With the convenience of the students as the main driving force, the Execom under the leadership of Bishop Bobet initiated the construction of the St. Thomas Aquinas Students Courtyard (STACY) which serves as the student center and the remodeling of the main entrance which is now called as the "Gates of Excellence".

===Golden Jubilee===
The university celebrated its 50th founding anniversary on January 13, 2013. In unity with the victims of the recent calamity, the administration decided to have a simple celebration starting with the launching of the year-long celebration on September 7, 2012. The highlight of the celebration was in January 2013 during the foundation week.

==Accreditation==
In the new millennia, the University of the Assumption became a member of the Philippine Association of Accredited Schools, Colleges and Universities (PAASCU). In 2002, the Liberal Arts, Education, Commerce, Accountancy and Nursing programs, as well as the Grade School and High School curricula, were granted Level 2 Accreditation.
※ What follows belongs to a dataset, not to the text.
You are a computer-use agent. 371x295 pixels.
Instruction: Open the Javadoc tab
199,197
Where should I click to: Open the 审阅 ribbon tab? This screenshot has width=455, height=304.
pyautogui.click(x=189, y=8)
The Graduate School was ranked among the top graduate education centers in the region based on the results of the Evaluation of Graduate Education in the Philippines (EGEP) jointly conducted by the Commission on Higher Education (CHED) and the Fund for Assistance to Private Education (FAPE) from July 2003 to September 2004.

In August 2005, the Commission on Higher Education (CHED) approved the university's application to offer Bachelor of Science in Biology (Pre-Med), and Bachelor of Science in Mathematics effective school year 2006-2007.
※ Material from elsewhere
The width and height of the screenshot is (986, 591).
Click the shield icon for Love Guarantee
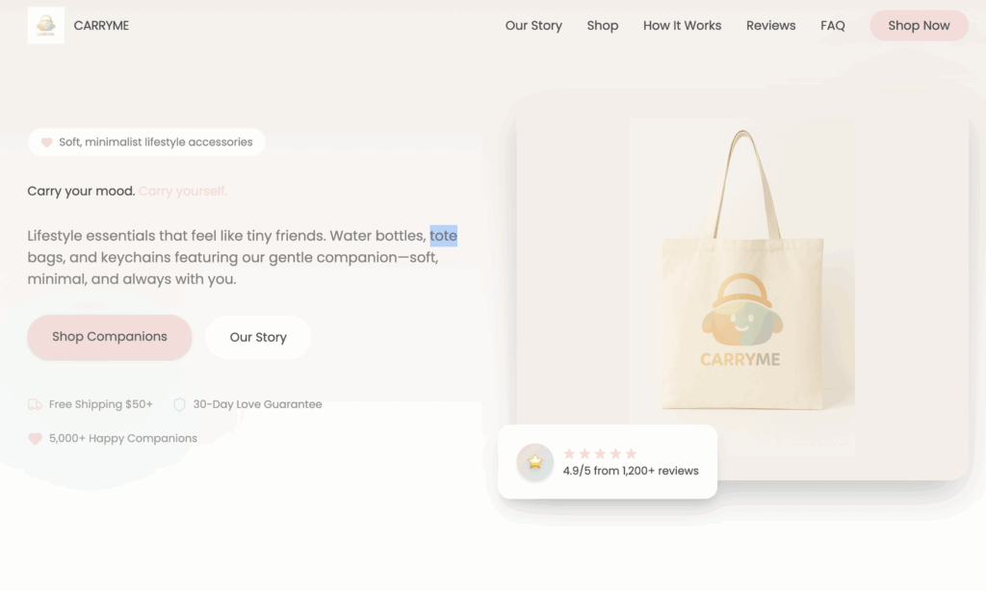tap(179, 404)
In May 2008, the School of Arts and Sciences, College of Education, College of Business Administration, and Nursing programs achieved PAASCU level 2 re-accreditation.

On May 10, 2013, PAAASCU granted re-accreditation for five years to Arts and Sciences, Elementary Education and Business Administration Programs.

Immediately upon Roberto C. Mallari assumption of office, the University was granted a Level II re-accreditation status by PAASCU.

Best school in Central Luzon.

==Academics==
The University of the Assumption has five academic colleges:

===School of Technological Studies===
The School of Technological Studies has the second largest undergraduate enrollment at the university. It offers bachelor's degrees in Architecture, Interior Design, Civil Engineering, Industrial Engineering, Computer Engineering, Mathematics, and Computer Science, Information Technology, Electronics Communication Engineering.
- Architecture & Interior Design - The College of Architecture at the University of the Assumption is the first college in the province of Pampanga to offer a bachelor's degree in Architecture. In 1979, Assumption College of Pampanga conceived the idea of creating its own College of Architecture as a prerequisite for attaining its university status. In June of the same year, the first College of Architecture in the region was born. Three young architects were commissioned to become the first faculty: Efren Mendoza, Rodolfo Alviz and Danilo Galura. Danilo Galura became the first dean of the college. Two sections of seventy-two freshmen became the pioneering batch. Steadily, the population of the college grew, not only in students, but also in faculty.

===School of Business===
The School of Business was formerly known as the College of Commerce. It provided one of the original degrees offered: the Bachelor of Science in Commerce. It has the largest undergraduate enrollment in the university. The School of business offers both undergraduate and graduate programs.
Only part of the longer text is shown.